(Collected data)
Content starts
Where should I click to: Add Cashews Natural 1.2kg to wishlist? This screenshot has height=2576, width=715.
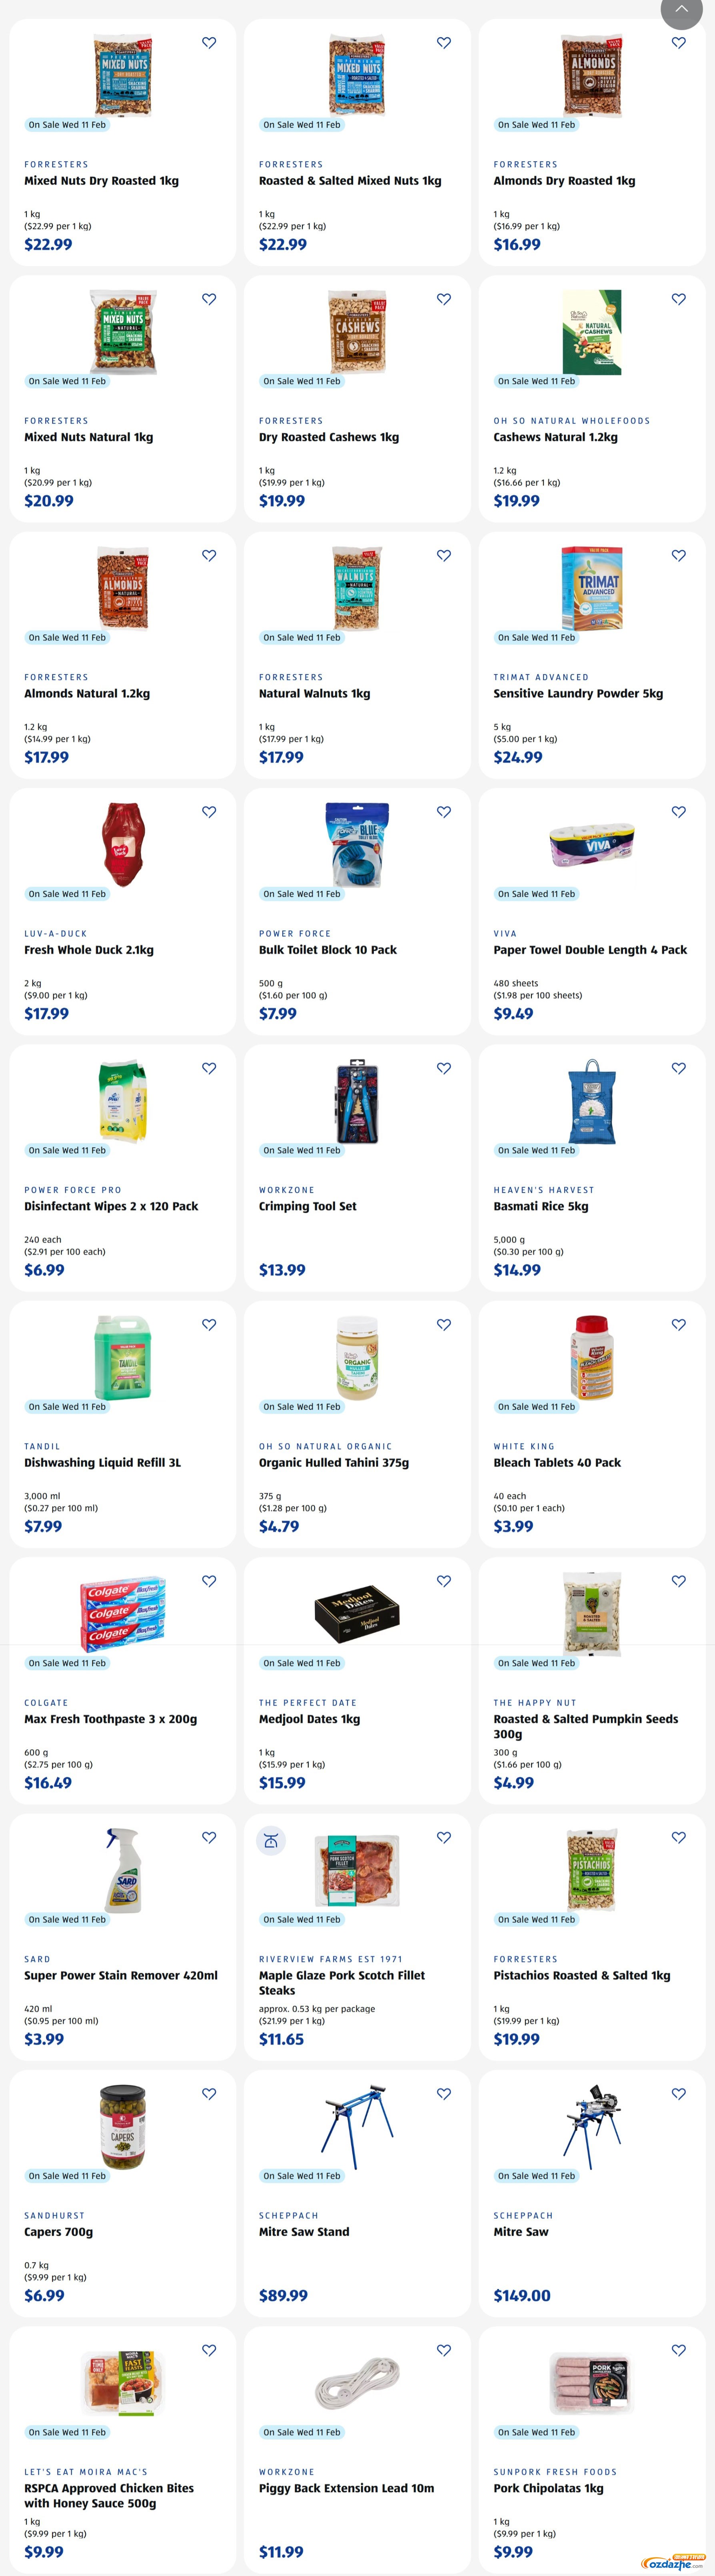pos(678,299)
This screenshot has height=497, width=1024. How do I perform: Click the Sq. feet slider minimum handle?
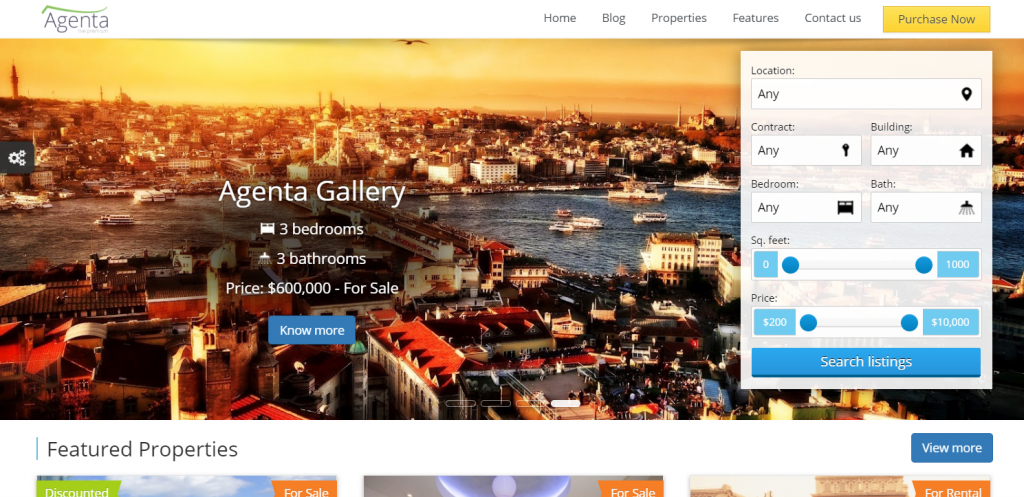790,265
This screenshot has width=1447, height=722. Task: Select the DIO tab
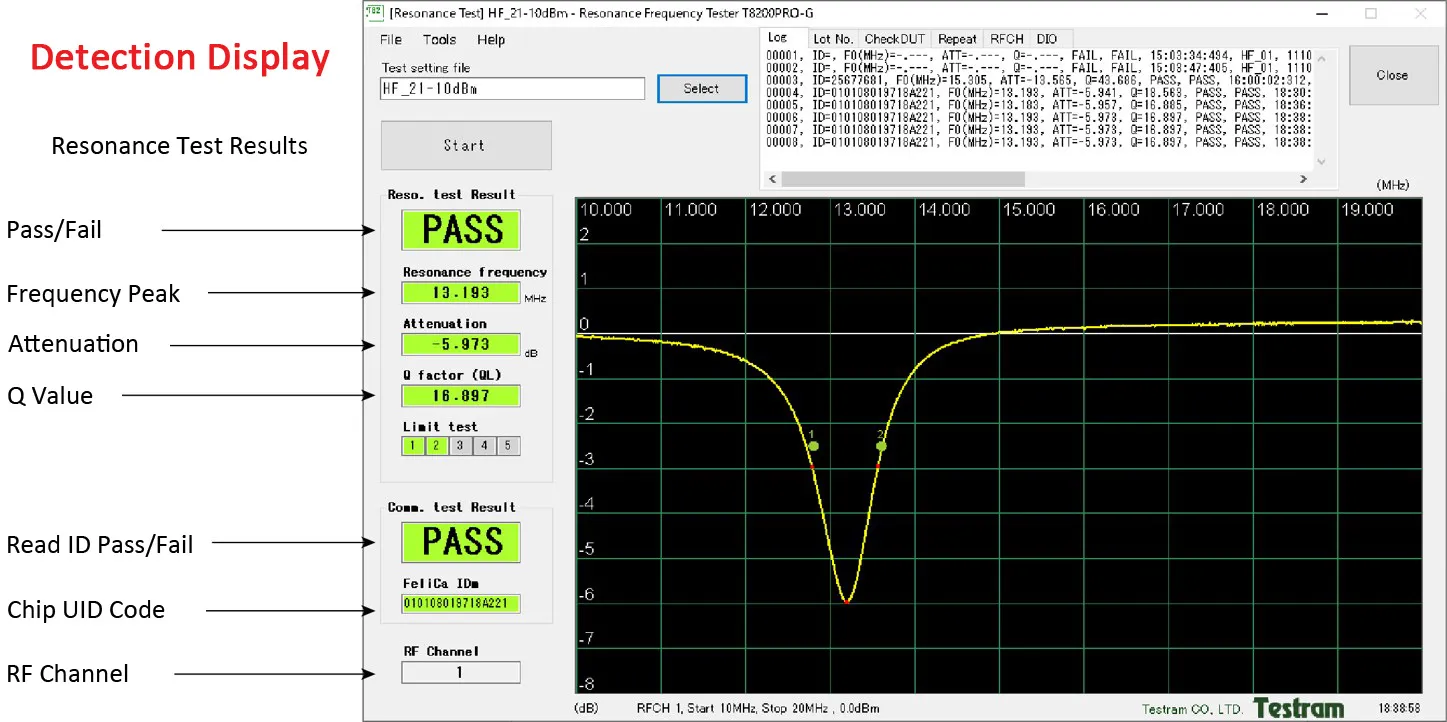(1047, 39)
Content ends
Return each entry exactly as it stands above, apart from any images.

Where should I click to: Add Cashews Natural 1.2kg to wishlist? This screenshot has height=2576, width=715.
pos(678,299)
This screenshot has height=497, width=1024. How do I perform: Click the Sq. feet slider minimum handle?
790,265
This screenshot has width=1447, height=722. Task: Select the DIO tab
(1047, 39)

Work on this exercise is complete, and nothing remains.